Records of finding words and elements
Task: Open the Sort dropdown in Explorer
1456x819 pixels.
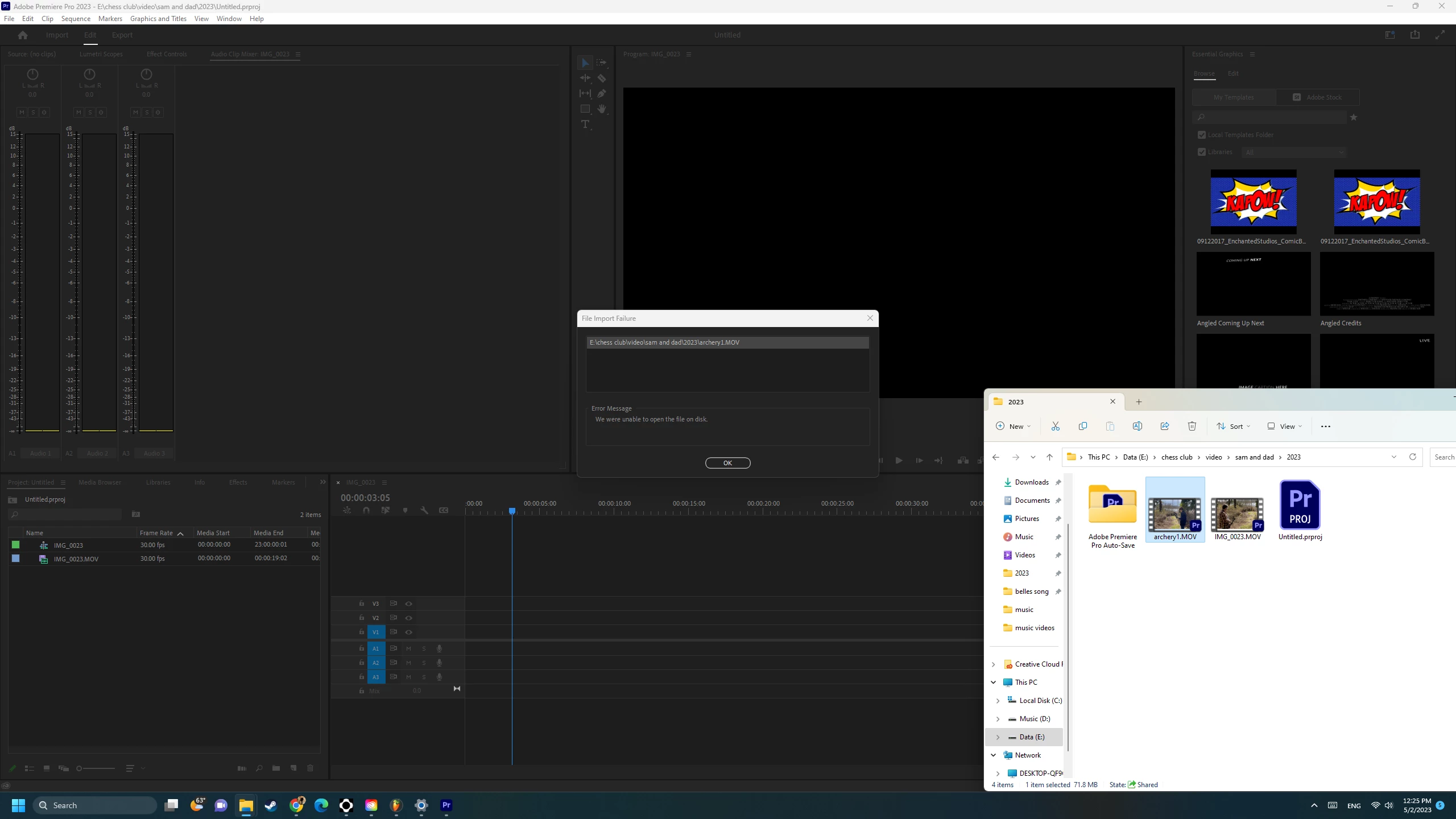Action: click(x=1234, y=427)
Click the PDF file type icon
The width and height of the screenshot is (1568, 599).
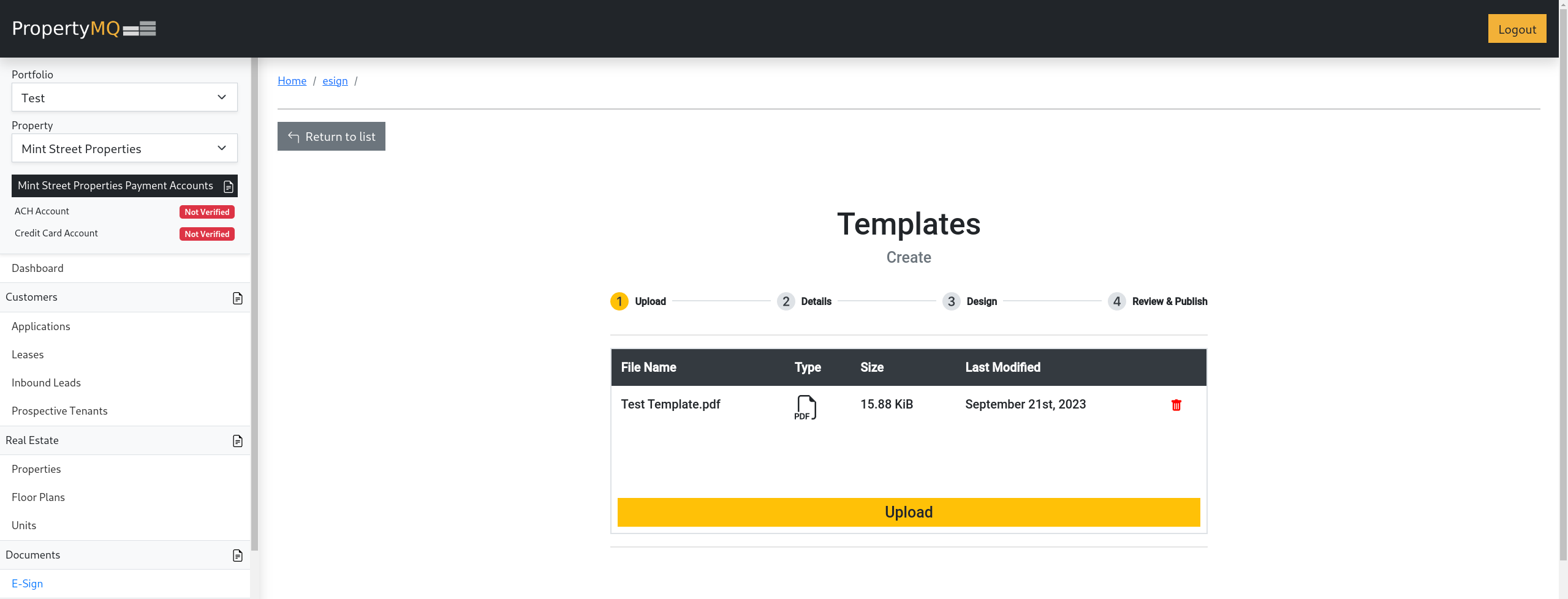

YOUR GOAL:
Rewrite the listing with "icon" substituted by "button" and everything else left as is. Omit the pictures from your answer.

REPLY:
Task: Open the Sort dropdown in Explorer
1456x819 pixels.
Action: click(x=1234, y=427)
Click the PDF file type button
The width and height of the screenshot is (1568, 599).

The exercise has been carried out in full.